Mais l’héritage d’une vie rude lui façonne peu à peu une dégaine de voyou au bon coeur éprouvé par la vie. Sans véritable passion au départ, Jean Gabin se laisse porter par son succès grandissant et enchaîne les petits rôles (Méphisto, 1930; Coeur de lilas, 1932), avant d’être repéré par des réalisateurs comme Maurice Tourneur (Tout ça ne vaut pas l’amour, 1931) ou Marc Allégret (Zouzou, 1934). Mais c’est en 1936 qu’il est révélé au grand public grâce à Julien Duvivier qui lui offre les personnages principaux de La Belle équipe et Pépé le Moko.

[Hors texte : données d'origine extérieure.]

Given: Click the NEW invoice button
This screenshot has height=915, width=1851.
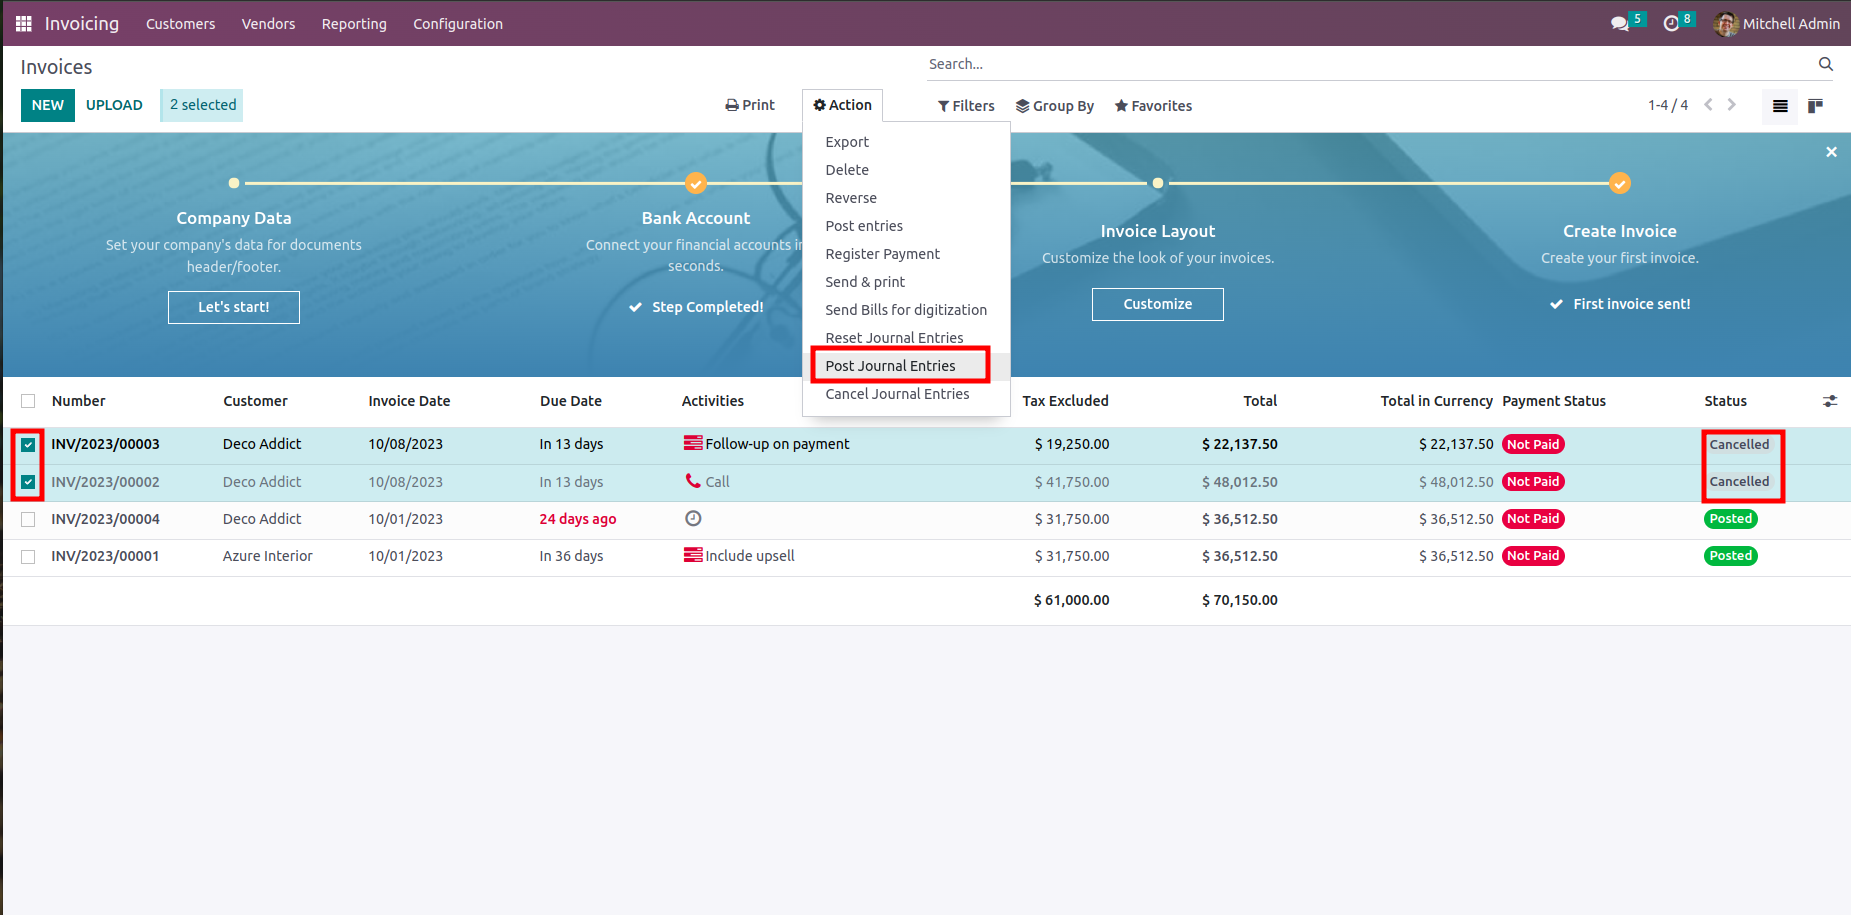Looking at the screenshot, I should click(48, 105).
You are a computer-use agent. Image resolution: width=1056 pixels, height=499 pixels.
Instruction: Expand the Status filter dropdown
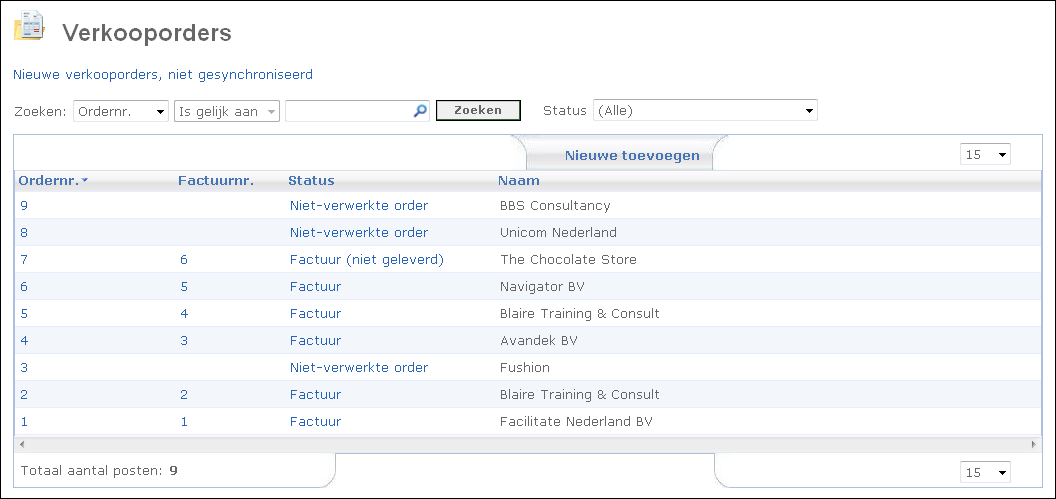[705, 110]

Doté d’un charisme exceptionnel et d’une solide carrure, Jean Gabin n’est pas une gravure de mode mais séduit les spectatrices en incarnant à merveille les héros tragiques et romantiques d’origine populaire. Il devient une véritable star et tourne dans les années trente les meilleurs films de sa carrière. Ses collaborations avec Jean Renoir et Marcel Carné sont particulièrement fructueuses et lui permettent d’aligner des longs métrages comme:
La Grande illusion (1937),
Quai des brumes (1938),
La Bête humaine (1938)
et Le Jour se lève (1939)
La guerre interrompt brutalement son ascension spectaculaire et son idylle avec Michelle Morgan. Il décide de s’exiler aux Etats-Unis où il a une liaison avec Marlene Dietrich mais peine à s’intéger à Hollywood. Il y tourne deux films qui ne passeront pas à la postérité.
Guerre et paix
En 1943, Jean Gabin s’engage dans les Forces françaises libres et participe à la victoire des alliés. Mais l’après-guerre est rude pour la star : il essuie plusieurs échecs succesifs dont celui de Martin Roumagnac (1946) avec Marlène Dietrich. Plus vraiment jeune premier et pas encore homme d’âge mûr, le comédien peine à retrouver sa place au sein du cinéma français comme de nombreux autres artistes de retour d’exil. Il se marie avec le mannequin Christiane Founier en 1949 et décide d’investir son argent dans l’élevage en 1952.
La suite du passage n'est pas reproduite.